Les dernières semaines ont mis en lumière les dangers le long de la frontière, mais aucun n’est aussi évident que la mort de M. Martínez et de Valeria.
Dimanche, deux bébés, un enfant et une femme, ont été retrouvés morts dans la vallée du Rio Grande, en proie à une chaleur torride. Un tout-petit indien a été retrouvé mort en Arizona au début du mois.
Et trois enfants et un adulte du Honduras ont péri lorsque leur radeau s’est renversé il y a deux mois en traversant le Rio Grande.
La dissuasion a été une stratégie privilégiée par les responsables américains cherchant à endiguer la marée migratoire, avant même l’arrivée au pouvoir du président Trump.

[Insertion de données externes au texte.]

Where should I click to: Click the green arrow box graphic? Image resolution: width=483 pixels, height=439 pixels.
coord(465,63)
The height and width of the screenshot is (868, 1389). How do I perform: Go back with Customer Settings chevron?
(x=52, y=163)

En 2014, le président Barack Obama a fait pression sur le Mexique pour qu’il en fasse plus après que des dizaines de milliers d’enfants non accompagnés se sont présentés le long de la frontière sud à la recherche d’êtres chers aux Etats-Unis.

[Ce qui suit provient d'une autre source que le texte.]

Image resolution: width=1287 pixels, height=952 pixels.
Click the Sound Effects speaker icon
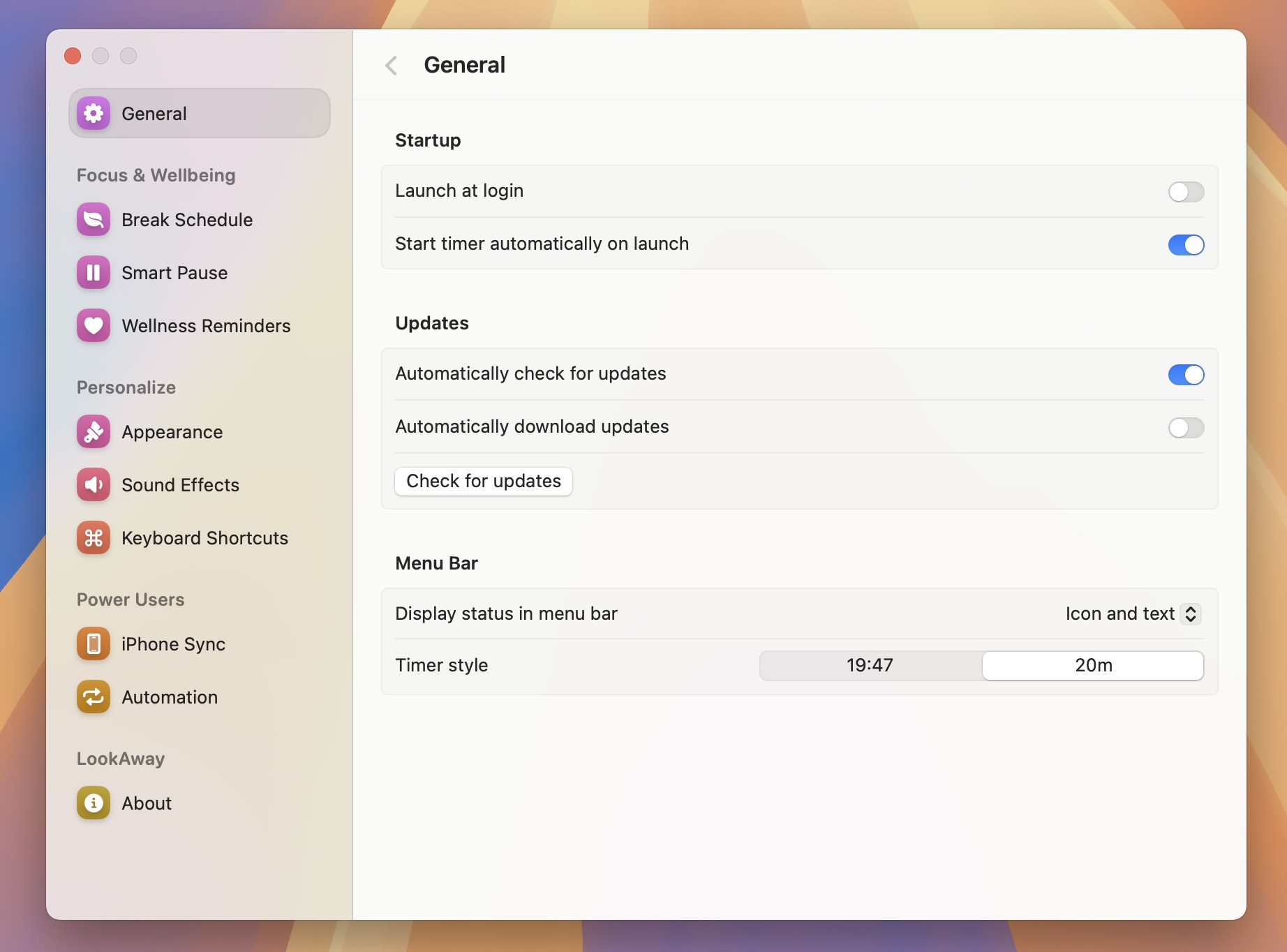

Au Mexique, les détentions se sont multipliées dans le cadre du Plan pour la frontière sud.
Mais M. Trump, depuis le début de sa campagne électorale, a fait de la répression de l’immigration illégale un élément central de sa présidence.
Son administration a tenté de criminaliser ceux qui entrent illégalement aux Etats-Unis, a séparé leurs parents de leurs enfants et a considérablement ralenti la capacité des migrants à demander l’asile aux Etats-Unis.
Plus récemment, son administration a imposé un plan pour renvoyer des milliers de demandeurs d’asile au Mexique en attendant leur procédure de demande d’asile.
Sous la pression soutenue de M. Trump, le Mexique a intensifié ces derniers mois son propre contrôle des migrations.
Cet effort s’est accéléré au cours des deux dernières semaines dans le cadre d’un accord que l’administration López Obrador a conclu avec Washington pour contrecarrer des taxes sur les exportations potentiellement paralysantes.
Lundi, le gouvernement mexicain avait déployé plus de 20’000 membres des forces de sécurité aux frontières sud et nord pour tenter d’empêcher le passage des sans-papiers vers les Etats-Unis, ont indiqué des responsables.
Mais les experts des droits de l’homme, les défenseurs des immigrants et les analystes de la sécurité ont averti que la mobilisation pourrait pousser les migrants à emprunter des routes plus dangereuses pour se rendre aux Etats-Unis.
Malgré toutes les politiques dures, des centaines de milliers de migrants continuent de s’embarquer dans le dangereux voyage vers les Etats-Unis en provenance d’Amérique centrale et d’ailleurs.
Mais pour chaque migrant qui choisit de faire le voyage, que ce soit à pied, entassé dans des camions ou sur le toit des trains, la peur de ce qui se cache derrière lui (dans son pays) l’emporte sur celle qui se trouve devant.
Certains fuient des gangs qui paralysent la région et tuent sans raison. D’autres cherchent une bouée de sauvetage économique.
C’est le cas de M. Martínez et de son épouse qui ont quitté le Salvador au début du mois d’avril avec l’intention de repartir à zéro aux Etats-Unis, selon Jorge Beltran, un journaliste du Diario de Hoy au Salvador qui a interviewé certains membres de la famille du couple.
«Ils sont partis pour le rêve américain», a déclaré Wendy Joanna Martínez de Romero, depuis chez elle, au Salvador.
- Martínez a quitté son emploi chez Papa John’s, où il gagnait environ 350 dollars par mois. A ce moment-là, sa femme avait déjà quitté son emploi de caissière dans un restaurant chinois pour s’occuper de leur fille.
Le couple vivait avec la mère de M. Martínez dans la communauté d’Altavista, un vaste complexe de petites maisons en béton à l’est de San Salvador, selon M. Beltran.
Bien qu’Altavista soit sous le contrôle de gangs, le couple ne fuyait pas la violence, lui a dit Rosa Ramírez, la mère de M. Martínez. Il était simplement devenu impossible de survivre en famille avec 10 dollars par jour.
En effet, des membres de la famille ont lancé un appel au public mardi, demandant de l’argent pour aider à rapatrier les corps de M. Martínez et de Valeria. On s’attendait à ce que le coût soit d’environ 8000 dollars – une somme inimaginable à réunir pour les parents.